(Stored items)
__________________________________________________
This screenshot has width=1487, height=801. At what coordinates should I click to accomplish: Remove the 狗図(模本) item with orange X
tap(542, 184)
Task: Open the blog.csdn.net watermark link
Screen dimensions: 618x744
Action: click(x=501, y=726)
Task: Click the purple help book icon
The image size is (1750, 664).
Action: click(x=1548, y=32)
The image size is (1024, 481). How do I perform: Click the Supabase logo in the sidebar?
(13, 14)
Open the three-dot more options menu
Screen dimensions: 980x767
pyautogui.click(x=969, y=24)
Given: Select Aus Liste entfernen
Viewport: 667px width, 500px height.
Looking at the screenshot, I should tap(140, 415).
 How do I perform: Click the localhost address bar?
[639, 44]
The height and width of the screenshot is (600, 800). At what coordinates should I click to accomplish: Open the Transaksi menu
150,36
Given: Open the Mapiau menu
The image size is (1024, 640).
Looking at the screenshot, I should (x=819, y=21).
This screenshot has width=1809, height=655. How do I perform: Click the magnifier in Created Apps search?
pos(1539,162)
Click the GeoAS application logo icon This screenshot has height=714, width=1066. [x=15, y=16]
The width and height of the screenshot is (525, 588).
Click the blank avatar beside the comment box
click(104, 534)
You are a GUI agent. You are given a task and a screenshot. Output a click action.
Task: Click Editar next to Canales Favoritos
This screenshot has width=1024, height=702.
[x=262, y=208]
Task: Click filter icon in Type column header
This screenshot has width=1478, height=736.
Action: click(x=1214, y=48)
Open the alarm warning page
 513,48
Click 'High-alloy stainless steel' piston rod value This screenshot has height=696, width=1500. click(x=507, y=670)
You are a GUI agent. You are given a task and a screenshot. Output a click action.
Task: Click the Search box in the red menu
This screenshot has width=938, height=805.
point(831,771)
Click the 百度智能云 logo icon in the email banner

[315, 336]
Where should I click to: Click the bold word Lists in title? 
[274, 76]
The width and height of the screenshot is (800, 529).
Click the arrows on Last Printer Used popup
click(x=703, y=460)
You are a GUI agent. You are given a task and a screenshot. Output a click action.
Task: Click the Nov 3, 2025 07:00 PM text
__________________________________________________
Work request: Every entry above should be given again exactly as shown.

Response box:
This screenshot has width=1487, height=801. At what coordinates should I click to accomplish: Remove the 狗図(模本) item with orange X
tap(542, 184)
Task: Open the blog.csdn.net watermark link
Screen dimensions: 618x744
Action: click(x=501, y=726)
Task: Click the purple help book icon
The image size is (1750, 664).
Action: click(x=1548, y=32)
The image size is (1024, 481). How do I perform: Click the Supabase logo in the sidebar?
(13, 14)
Open the three-dot more options menu
Screen dimensions: 980x767
pyautogui.click(x=969, y=24)
Given: Select Aus Liste entfernen
Viewport: 667px width, 500px height.
Looking at the screenshot, I should tap(140, 415).
 How do I perform: Click the localhost address bar?
[639, 44]
The height and width of the screenshot is (600, 800). At what coordinates should I click to accomplish: Open the Transaksi menu
150,36
Given: Open the Mapiau menu
The image size is (1024, 640).
Looking at the screenshot, I should (x=819, y=21).
This screenshot has width=1809, height=655. How do I perform: Click the magnifier in Created Apps search?
pos(1539,162)
Click the GeoAS application logo icon This screenshot has height=714, width=1066. [x=15, y=16]
The width and height of the screenshot is (525, 588).
Click the blank avatar beside the comment box
click(104, 534)
You are a GUI agent. You are given a task and a screenshot. Output a click action.
Task: Click Editar next to Canales Favoritos
This screenshot has width=1024, height=702.
[x=262, y=208]
Task: Click filter icon in Type column header
This screenshot has width=1478, height=736.
Action: click(x=1214, y=48)
Open the alarm warning page
 513,48
Click 'High-alloy stainless steel' piston rod value This screenshot has height=696, width=1500. click(x=507, y=670)
You are a GUI agent. You are given a task and a screenshot. Output a click action.
Task: Click the Search box in the red menu
This screenshot has width=938, height=805.
point(831,771)
Click the 百度智能云 logo icon in the email banner

[315, 336]
Where should I click to: Click the bold word Lists in title? 
[274, 76]
The width and height of the screenshot is (800, 529).
Click the arrows on Last Printer Used popup
click(x=703, y=460)
You are a GUI agent. You are given a task and a screenshot. Output a click action.
Task: Click the Nov 3, 2025 07:00 PM text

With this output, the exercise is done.